In Salguero v. Gemeiner Cabinets, 2013 Cal. Wrk. Comp. P.D. LEXIS 450 (Appeals Board noteworthy panel decision), the WCJ emphasized the importance of citing a nationally recognized treatment guideline, just as is done in any other medical treatment dispute. The WCJ in the Salguero panel decision wrote, “As applicant seemingly acknowledges, the more applicable guidelines may be the chronic pain guidelines of AD rule 9792.24.2, which are posted online at http://www.dir.ca.gov/dwc/DWCPropRegs/MTUS_Regulations/MTUS_ChronicPainMedical%20TreatmentGuidelines.pdf. These guidelines state the following under the heading, ‘Home Health Services’: Recommended only for otherwise recommended medical treatment for patients who are homebound, on a part-time or ‘intermittent’ basis, generally up to no more than 35 hours per week. Medical treatment does not include homemaker services like shopping, cleaning, and laundry, and personal care given by home health aides like bathing, dressing, and using the bathroom when this is the only care needed. (CMS, 2004)”

In addition, the following code sections were revised or added by SB 863 and altered the injured worker’s burden of proof on this type of reimbursement request.

> LC 4600(h) requires that the employer/insurance company actually receive the physician’s prescription.

> LC 4603.2(b)(1) requires the home health care service provider to submit “an itemization of services provided.”

> LC 5307.8 provides, “No fees shall be provided for any services, including any services provided by a member of the employee’s household, to the extent the services had been regularly performed in the same manner and to the same degree prior to the date of injury.”

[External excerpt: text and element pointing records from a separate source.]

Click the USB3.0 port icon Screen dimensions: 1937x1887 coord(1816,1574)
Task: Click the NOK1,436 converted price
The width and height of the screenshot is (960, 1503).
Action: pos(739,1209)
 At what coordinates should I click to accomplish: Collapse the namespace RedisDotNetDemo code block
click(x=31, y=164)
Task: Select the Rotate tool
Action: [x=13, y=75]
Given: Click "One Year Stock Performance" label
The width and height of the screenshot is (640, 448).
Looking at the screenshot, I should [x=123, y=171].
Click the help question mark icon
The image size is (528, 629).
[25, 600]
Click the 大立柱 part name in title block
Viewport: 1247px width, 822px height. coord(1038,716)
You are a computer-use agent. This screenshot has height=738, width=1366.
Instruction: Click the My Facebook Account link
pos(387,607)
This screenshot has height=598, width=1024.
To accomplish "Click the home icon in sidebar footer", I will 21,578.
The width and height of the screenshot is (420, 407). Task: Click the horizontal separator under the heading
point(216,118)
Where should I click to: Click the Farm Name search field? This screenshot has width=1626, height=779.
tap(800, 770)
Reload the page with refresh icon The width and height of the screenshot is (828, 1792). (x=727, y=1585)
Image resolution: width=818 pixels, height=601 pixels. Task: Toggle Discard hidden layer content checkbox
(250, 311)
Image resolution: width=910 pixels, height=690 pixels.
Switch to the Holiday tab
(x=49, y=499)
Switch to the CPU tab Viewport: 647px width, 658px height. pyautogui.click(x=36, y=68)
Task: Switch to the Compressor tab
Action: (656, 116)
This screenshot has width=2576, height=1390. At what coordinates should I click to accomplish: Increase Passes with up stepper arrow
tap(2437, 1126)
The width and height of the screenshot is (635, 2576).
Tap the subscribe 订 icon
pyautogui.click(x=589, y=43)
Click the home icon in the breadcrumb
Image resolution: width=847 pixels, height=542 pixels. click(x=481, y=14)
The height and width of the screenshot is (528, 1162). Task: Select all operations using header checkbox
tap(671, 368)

V. Medical Treatment Disputes

In Allen v. Sonoma Valley Unified School District, 2013 Cal. Wrk. Comp. P.D. LEXIS 470 (Appeals Board noteworthy panel decision), the injured worker sought authorization for a gym membership. The WCAB clarified that, even if a UR determination is untimely or invalid, “an injured employee must still prove that the sought treatment is medically reasonable and necessary.” (State Comp. Ins. Fund v. Workers’ Comp. Appeals Bd. (Sandhagen) (2008) 44 Cal.4th 230, 242 [73 Cal.Comp.Cases 981].) This is consistent with the later-issued WCAB Rule 10451.2(c)(1)(C) (effective 10/23/2014) that states, “. . . however, if the employee prevails in this assertion [i.e., that the UR determination was invalid], the employee or provider still has the burden of showing entitlement to the recommended treatment.”

The WCAB determined in Allen that the gym membership was a reasonable and necessary treatment, based on the recommendation of applicant’s QME. It should be noted that the QME provided a lengthy discussion of how and why the gym membership would relieve the injured worker from the effects of his industrial injury. Without this explanation, it would be doubtful as to whether the QME’s report would constitute substantial evidence.

It should also be noted that post-SB 863, AMEs and QMEs are no longer permitted to address medical treatment dispute issues. For instance, 8 CCR 35.5(g)(2)  provides, “For any evaluation performed on or after July 1, 2013, and regardless of the date of injury, an Agreed Medical Evaluator or Qualified Medical Evaluator shall not provide an opinion on any disputed medical treatment issue, but shall provide an opinion about whether the injured worker will need future medical care to cure or relieve the effects of an industrial injury.” (Emphasis added.)

Therefore, be sure to note that injured workers will have to sustain their burden of proof on medical treatment dispute issues with the treating physician’s report.

Conclusion:

Before filing a DOR, identify the exhibits that will be offered to sustain the necessary burden of proof for each issue. If a critical piece of evidence is missing, such as an apportionment explanation from the psych AME in compliance with Escobedo, supra, request a supplemental report or take the appropriate deposition, well before the Mandatory Settlement Conference, to ensure that all substantial evidence will be admissible at trial. (See McDuffie v. Los Angeles County Metropolitan Transit Authority (2001) 67 Cal.Comp.Cases 138 (Appeals Board en banc opinion).)